Avoid calling python-docx per-image by generating a CT_Inline-based XML template once and using str.format() to fill sentinels (keeping compatibility with installed python-docx). Add caching of generated image XML per (part, descriptor, width, height) to skip repeated I/O, SHA1 work and header parsing. Use package.get_or_add_image_part and relate_to with RT.IMAGE, compute scaled_dimensions, assign shape_id from docx_ids_index, and xml-escape filenames. Also add a _image_cache dict on DocxTemplate and adjust hyperlink handling to use the local part variable.
---
 docxtpl/inline_image.py | 98 ++++++++++++++++++++++++++++++++++++++---
 docxtpl/template.py     |  1 +
 2 files changed, 93 insertions(+), 6 deletions(-)

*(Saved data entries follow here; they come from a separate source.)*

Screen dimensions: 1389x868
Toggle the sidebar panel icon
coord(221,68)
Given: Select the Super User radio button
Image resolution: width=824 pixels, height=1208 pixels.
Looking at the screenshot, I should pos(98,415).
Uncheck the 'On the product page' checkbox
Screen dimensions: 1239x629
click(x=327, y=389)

diff --git a/docxtpl/inline_image.py b/docxtpl/inline_image.py
index f860749..781976b 100644
--- a/docxtpl/inline_image.py
+++ b/docxtpl/inline_image.py
@@ -4,8 +4,62 @@
 
 @author: Eric Lapouyade
 """
+from xml.sax.saxutils import escape as xml_escape
+
+from docx.opc.constants import RELATIONSHIP_TYPE as RT
 from docx.oxml import OxmlElement, parse_xml
 from docx.oxml.ns import qn
+from docx.oxml.shape import CT_Inline
+from docx.shared import Emu
+
+
+def _build_inline_image_xml_template():
+    """Generate the XML format string by calling python-docx with sentinel values.
+
+    This ensures the template always matches the installed python-docx version's
+    XML structure, even after upgrades. We call CT_Inline.new_pic_inline() once
+    with recognizable sentinel values, serialize to XML, then replace the
+    sentinels with Python format placeholders.
+    """
+    import uuid
+
+    # Use GUIDs for string sentinels - guaranteed no collision with XML content
+    _RID_SENTINEL = str(uuid.uuid4())
+    _FILENAME_SENTINEL = str(uuid.uuid4())
+
+    # For numeric sentinels, use unique integers derived from UUIDs.

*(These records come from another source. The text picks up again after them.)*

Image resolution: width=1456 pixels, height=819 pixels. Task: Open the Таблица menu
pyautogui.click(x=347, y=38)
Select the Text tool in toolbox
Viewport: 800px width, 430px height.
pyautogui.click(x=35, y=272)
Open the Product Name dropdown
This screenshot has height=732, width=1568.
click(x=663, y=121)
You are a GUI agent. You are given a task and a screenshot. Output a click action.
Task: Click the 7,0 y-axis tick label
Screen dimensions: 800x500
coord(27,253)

+    # shape_id is xsd:unsignedInt (max 4,294,967,295 / 32-bit).
+    # cx/cy are EMU values typed as xsd:long (64-bit).
+    # All use 9-digit range [100000000, 999999999] to stay within 32-bit
+    # and avoid any accidental collisions with each other.
+    _SHAPE_ID = uuid.uuid4().int % (9 * 10**8) + 10**8
+    _CX_INT = uuid.uuid4().int % (9 * 10**8) + 10**8
+    _CY_INT = uuid.uuid4().int % (9 * 10**8) + 10**8
+
+    inline = CT_Inline.new_pic_inline(
+        _SHAPE_ID,
+        _RID_SENTINEL,
+        _FILENAME_SENTINEL,
+        Emu(_CX_INT),
+        Emu(_CY_INT),
+    )
+    xml = inline.xml
+
+    # Replace sentinel values with format string placeholders
+    xml = xml.replace(str(_SHAPE_ID), "{shape_id}")
+    xml = xml.replace(_RID_SENTINEL, "{rId}")
+    xml = xml.replace(_FILENAME_SENTINEL, "{filename}")
+    xml = xml.replace(str(_CX_INT), "{cx}")
+    xml = xml.replace(str(_CY_INT), "{cy}")
+
+    return xml
+
+
+# Pre-built XML template for inline images, derived from the installed
+# python-docx version. Using str.format() on this template avoids calling
+# CT_Inline.new_pic_inline() per image (which does 2x parse_xml() +
+# element manipulation + .xml serialization each time).
+_INLINE_IMAGE_XML = _build_inline_image_xml_template()
 
 
 class InlineImage(object):
@@ -50,16 +104,48 @@ def _add_hyperlink(self, run, url, part):
         return run
 
     def _insert_image(self):
-        pic = self.tpl.current_rendering_part.new_pic_inline(
-            self.image_descriptor,
-            self.width,
-            self.height,
-        ).xml
+        part = self.tpl.current_rendering_part
+        image_descriptor = self.image_descriptor
+
+        # Cache generated XML per (part, descriptor, width, height) to avoid
+        # repeated file I/O, SHA1 computation, and header parsing.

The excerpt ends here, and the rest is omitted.